Meiner Meinung nach wenn sich jemand das Spiel gekauft hat soller er es doch modifizieren sollange es keine Einflüsse auf andere Spieler hat. Wenn Interessiert das schon wenn ich mit meinem Laptop unterwegs bin und kein Internet hab will ich trotzdem spielen aber es wird ja verhindert und da bin ich mir schon fast am überlegen mir das Spiel jetzt zuzulegen und es dann modifizieren nur für mein Laptop und habe dann meine Ruhe.


----------



## TempestX1 (16. März 2013)

Ob4ru|3r schrieb:


> So geht das, EA! Geld verdienen, und NICHT gehasst werden ...


Ach. EA ist doch schon so lange auf dem Tripp da machen die paar Hater mehr eh nix mehr aus (wenn ich an das vermurkste C&C denke oder diverse lahme N4S Teile) und trotzdem wird weiter der Nachfolger gekauft usw.
Der ganze Boykottaufruf und die Klagen sind spätestens zum nächsten Release/DLC vergessen und man hechtet wieder den EA Spielen hinterher. Call of Duty wollte schließlich auch niemand kaufen


----------



## MonKAY (16. März 2013)

TempestX1 schrieb:


> Ach. EA ist doch schon so lange auf dem Tripp da machen die paar Hater mehr eh nix mehr aus (wenn ich an das vermurkste C&C denke oder diverse lahme N4S Teile) und trotzdem wird weiter der Nachfolger gekauft usw.
> Der ganze Boykottaufruf und die Klagen sind spätestens zum nächsten Release/DLC vergessen und man hechtet wieder den EA Spielen hinterher. Call of Duty wollte schließlich auch niemand kaufen


 Das letzte CoD, das ich gekauft habe, war CoD2.
Es wachsen immer Idioten nach darauf basieren viele Geschäftsideen und die Spieleindustrie handelt nicht anders.


----------



## Gamer090 (16. März 2013)

MonKAY schrieb:


> Das letzte CoD, das ich gekauft habe, war CoD2.
> Es wachsen immer Idioten nach darauf basieren viele Geschäftsideen und die Spieleindustrie handelt nicht anders.


 
Die Spieleindustrie bietet das an was verkauft wird, dazu gab es mal auf PCGH einen Artikel von einem Entwickler, auch wenn es nichts neues ist.

* _MATERIAL_
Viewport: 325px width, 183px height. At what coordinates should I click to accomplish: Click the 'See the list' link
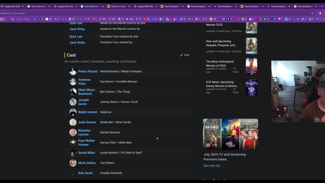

* _AUFGABENLISTE_
[A] Welches CoD hat MonKAY laut dem Textauszug zuletzt gekauft?
[B] Gib die Stelle aus dem Textauszug wortgetreu wieder, beginnend mit "Meiner Meinung nach" und weiter bis einschließlich "TempestX1 (16. März 2013)".
Das Material spielt hierfür keine Rolle.

* _LÖSUNGEN ZUR ÜBUNG_
[A] CoD2.

[B]
Meiner Meinung nach wenn sich jemand das Spiel gekauft hat soller er es doch modifizieren sollange es keine Einflüsse auf andere Spieler hat. Wenn Interessiert das schon wenn ich mit meinem Laptop unterwegs bin und kein Internet hab will ich trotzdem spielen aber es wird ja verhindert und da bin ich mir schon fast am überlegen mir das Spiel jetzt zuzulegen und es dann modifizieren nur für mein Laptop und habe dann meine Ruhe.


----------



## TempestX1 (16. März 2013)